▶ _WHAT TO WORK ON_
Using the data beneath this instruction, retype only the lines from the one that contains "Image resolution: width=315, height=2576." down to the one that contains "[Go to previous page] (151, 2059)", both included, exactly as they appear.
Top of TASK DATA
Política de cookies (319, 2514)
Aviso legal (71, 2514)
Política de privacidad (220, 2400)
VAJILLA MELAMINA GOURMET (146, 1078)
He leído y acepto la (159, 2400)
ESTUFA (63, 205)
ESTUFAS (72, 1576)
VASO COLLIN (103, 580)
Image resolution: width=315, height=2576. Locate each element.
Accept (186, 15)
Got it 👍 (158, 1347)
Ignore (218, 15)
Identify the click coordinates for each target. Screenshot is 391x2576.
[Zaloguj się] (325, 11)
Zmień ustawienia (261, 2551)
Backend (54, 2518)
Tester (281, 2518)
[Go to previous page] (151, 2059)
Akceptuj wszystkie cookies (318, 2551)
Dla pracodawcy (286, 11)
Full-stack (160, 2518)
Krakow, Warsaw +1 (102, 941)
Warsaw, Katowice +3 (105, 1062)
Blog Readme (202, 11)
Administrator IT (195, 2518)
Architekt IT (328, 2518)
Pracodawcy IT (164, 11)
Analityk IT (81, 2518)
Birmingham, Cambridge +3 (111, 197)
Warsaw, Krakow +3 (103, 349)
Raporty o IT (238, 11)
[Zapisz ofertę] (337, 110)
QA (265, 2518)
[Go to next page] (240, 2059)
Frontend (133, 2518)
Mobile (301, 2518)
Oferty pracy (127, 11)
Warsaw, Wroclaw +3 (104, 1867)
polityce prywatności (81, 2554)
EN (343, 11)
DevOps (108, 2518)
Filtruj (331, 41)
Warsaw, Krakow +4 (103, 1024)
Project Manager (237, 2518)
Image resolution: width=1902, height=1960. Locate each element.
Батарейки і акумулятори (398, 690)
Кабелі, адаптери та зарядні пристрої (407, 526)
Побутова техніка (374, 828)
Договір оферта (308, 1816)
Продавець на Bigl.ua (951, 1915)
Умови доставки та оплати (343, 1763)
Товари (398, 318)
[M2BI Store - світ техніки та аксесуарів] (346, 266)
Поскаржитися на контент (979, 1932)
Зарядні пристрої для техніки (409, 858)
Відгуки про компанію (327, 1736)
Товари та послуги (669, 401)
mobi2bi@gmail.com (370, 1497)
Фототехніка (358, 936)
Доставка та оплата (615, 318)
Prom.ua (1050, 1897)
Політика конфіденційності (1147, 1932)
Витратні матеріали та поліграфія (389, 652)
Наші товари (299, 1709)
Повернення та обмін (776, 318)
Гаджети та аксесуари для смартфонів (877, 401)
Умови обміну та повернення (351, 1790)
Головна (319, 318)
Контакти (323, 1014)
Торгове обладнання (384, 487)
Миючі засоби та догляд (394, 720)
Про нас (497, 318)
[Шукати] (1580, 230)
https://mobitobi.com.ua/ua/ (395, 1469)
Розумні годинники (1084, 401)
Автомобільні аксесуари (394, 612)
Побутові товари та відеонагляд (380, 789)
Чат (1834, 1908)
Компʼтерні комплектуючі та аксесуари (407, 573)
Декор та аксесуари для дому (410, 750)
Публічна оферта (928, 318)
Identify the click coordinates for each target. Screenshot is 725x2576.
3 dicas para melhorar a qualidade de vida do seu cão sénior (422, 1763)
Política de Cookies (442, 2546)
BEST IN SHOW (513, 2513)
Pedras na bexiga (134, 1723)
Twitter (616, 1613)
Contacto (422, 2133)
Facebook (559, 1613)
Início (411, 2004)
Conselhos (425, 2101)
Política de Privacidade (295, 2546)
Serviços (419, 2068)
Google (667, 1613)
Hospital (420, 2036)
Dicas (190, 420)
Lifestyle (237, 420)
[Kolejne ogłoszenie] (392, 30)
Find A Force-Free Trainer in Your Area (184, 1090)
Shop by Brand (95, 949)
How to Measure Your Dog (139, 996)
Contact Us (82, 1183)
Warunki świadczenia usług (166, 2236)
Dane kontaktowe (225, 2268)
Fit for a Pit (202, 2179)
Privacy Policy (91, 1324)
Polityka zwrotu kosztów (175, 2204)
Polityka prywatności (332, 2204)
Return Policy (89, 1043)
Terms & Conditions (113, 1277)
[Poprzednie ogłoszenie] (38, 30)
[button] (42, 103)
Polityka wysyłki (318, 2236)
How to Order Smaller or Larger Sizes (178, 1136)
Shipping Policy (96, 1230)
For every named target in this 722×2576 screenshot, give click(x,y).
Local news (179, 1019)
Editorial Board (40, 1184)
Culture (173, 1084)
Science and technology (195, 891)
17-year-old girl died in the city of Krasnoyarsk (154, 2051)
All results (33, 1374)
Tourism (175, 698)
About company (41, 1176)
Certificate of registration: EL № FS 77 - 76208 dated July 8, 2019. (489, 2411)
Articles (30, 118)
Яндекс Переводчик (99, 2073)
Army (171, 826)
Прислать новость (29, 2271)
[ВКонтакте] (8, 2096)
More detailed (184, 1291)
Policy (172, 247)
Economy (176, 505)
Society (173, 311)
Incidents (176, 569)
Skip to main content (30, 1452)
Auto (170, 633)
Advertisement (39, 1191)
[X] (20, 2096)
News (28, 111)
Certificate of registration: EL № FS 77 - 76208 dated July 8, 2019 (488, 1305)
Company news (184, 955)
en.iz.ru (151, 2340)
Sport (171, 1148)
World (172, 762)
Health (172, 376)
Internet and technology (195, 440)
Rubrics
Bottom of TASK DATA
▶ _THE ANSWER_
Image resolution: width=315, height=2576. Locate each element.
Accept (186, 15)
Got it 👍 (158, 1347)
Ignore (218, 15)
Identify the click coordinates for each target. Screenshot is 391x2576.
[Zaloguj się] (325, 11)
Zmień ustawienia (261, 2551)
Backend (54, 2518)
Tester (281, 2518)
[Go to previous page] (151, 2059)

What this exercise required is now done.